Friday, April 19, 2024

The Wave Equation of Existence

My all-time favourite opening line from a novel has always been the one from Gabriel Garcia Marquez's "One Hundred Years of Solitude". It goes like this:

Many years later, as he faced the firing squad, Colonel Aureliano Buendía was to remember that distant afternoon when his father took him to discover ice.


I read the book more than 30 years ago and the magic of that first line still lingers clearly in my mind. In just a simple sentence, so much is conveyed--mystery and tragedy (why is he facing the firing squad?), a sense of epic time ("many years later...remember that distant afternoon..."), nostalgia (remembrance of a childhood spent with his father) and wonderment (why was ice such a novelty?).


I'm so glad that they are releasing a miniseries in Netflix based on the book soon. And that very first line itself was cleverly used cinematically as the teaser trailer for the series.  It's a beautiful introduction to this masterpiece of an epic that truly defined the magical realism genre: poignantly whimsical, filled with incidental delights masterfully woven into a thematic fabric of subtle socio-political commentary.  It is a multi-generational tale of the Buendia family set in the fictitious town of Mocondo. The trailer made me want to read the book again and I'm certain that I'll derive so much more insight from a repeat read.

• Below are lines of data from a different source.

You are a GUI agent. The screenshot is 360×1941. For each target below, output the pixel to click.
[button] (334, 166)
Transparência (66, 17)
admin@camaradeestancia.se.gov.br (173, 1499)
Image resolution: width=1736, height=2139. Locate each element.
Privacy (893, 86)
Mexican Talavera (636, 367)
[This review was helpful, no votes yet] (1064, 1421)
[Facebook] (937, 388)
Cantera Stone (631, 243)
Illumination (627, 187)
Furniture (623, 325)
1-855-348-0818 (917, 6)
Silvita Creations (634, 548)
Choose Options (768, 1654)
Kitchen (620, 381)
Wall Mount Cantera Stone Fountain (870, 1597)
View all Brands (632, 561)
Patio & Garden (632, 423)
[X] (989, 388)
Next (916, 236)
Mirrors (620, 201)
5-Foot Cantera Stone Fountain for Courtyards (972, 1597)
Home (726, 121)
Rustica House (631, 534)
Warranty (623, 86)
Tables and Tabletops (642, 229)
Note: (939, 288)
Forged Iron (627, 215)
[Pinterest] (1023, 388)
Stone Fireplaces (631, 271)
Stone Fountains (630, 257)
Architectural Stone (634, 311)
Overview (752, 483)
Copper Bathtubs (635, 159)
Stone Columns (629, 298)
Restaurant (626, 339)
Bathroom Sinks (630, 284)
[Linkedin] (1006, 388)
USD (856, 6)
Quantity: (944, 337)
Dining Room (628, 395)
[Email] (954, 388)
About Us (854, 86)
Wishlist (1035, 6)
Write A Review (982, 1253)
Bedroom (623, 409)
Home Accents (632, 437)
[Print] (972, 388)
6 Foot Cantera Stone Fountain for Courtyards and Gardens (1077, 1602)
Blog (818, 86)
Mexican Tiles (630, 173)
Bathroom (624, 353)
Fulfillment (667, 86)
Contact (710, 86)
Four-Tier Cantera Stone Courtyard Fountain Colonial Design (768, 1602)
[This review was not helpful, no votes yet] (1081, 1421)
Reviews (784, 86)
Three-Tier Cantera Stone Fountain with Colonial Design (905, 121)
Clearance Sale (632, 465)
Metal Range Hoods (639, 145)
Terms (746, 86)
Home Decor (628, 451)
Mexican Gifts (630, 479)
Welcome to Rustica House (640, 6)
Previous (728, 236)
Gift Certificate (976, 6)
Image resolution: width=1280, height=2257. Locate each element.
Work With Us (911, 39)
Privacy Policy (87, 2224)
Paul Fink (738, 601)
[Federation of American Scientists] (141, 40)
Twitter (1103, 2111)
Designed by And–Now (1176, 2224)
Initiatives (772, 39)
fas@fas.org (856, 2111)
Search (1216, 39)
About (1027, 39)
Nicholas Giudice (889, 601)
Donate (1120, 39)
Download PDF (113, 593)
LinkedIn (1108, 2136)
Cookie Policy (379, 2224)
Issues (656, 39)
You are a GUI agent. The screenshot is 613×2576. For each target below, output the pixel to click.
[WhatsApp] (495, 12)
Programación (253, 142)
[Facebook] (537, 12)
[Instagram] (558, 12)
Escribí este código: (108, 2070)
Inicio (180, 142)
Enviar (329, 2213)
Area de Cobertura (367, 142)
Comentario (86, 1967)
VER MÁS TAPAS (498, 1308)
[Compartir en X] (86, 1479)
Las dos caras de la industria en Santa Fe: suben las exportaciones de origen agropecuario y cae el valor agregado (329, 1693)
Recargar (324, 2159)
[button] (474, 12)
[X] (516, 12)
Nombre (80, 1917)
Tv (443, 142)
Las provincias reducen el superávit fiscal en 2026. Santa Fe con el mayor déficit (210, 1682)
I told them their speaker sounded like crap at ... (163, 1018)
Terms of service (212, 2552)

Similarly with books which I had read during my teenage years like Harper Lee's "To Kill a Mockingbird". I was probably too young to understand the Southern racism theme in the novel then, but I thoroughly enjoyed the world as seen from the point of view of a child, one with another memorable first line: When he was nearly thirteen my brother Jem got his arm badly broken at the elbow. 


So much of who I am is shaped by the books I've read and movies that I've seen.  Maybe they awaken the archetypes in my subconscious which I resonate strongly with. Our genes determine a lot of our characteristics--physical, emotional and intellectual. But sometimes these genes are not able to find their expression due to the limiting factor of the environment. The environment serves up the "boundary conditions" that determine the possible solutions to the wave equation of our existence.


External content from books and movies are like excitation energy that rouses our dormant genes and push them into full expression. While philosophers debate the existence or non-existence of Free Will, we'll continue to live the only way we know, as no matter how much you scratch your head and deliberate, you will always end up with the present moment and doing the things you are doing.


You are the unfolding expression of your genes, like a flower opening up into full bloom, fulfilling your role in the ecosystem of the garden which you sprouted from.  Deciding the kind of person that you want to be is part and parcel of that unfolding. The feeling of agency that we have in determining the course of our lives is simply a feature of this causal chain. 


All the beautiful books that had touched me as a child, teenager and adult came into my orbit because I had 'attracted' them through the filter of my mind and also the consequence of zillions of micro-decisions that I had made. Driven by the inexorable pulse of life, I had been led to specific shelves in specific bookstores and libraries, resulting in me spending hours and days perusing pages of sentences filled with potent insights.


I can see broad patterns in this grand unfolding; the undulation, the ebb and flow of the elan vital that thrusts one headlong into one's destiny. Embrace it and swim in its warm currents. Life has to be lived through the many irreducible steps of its unfolding computation. And that is the only that we can solve the wave equation of existence.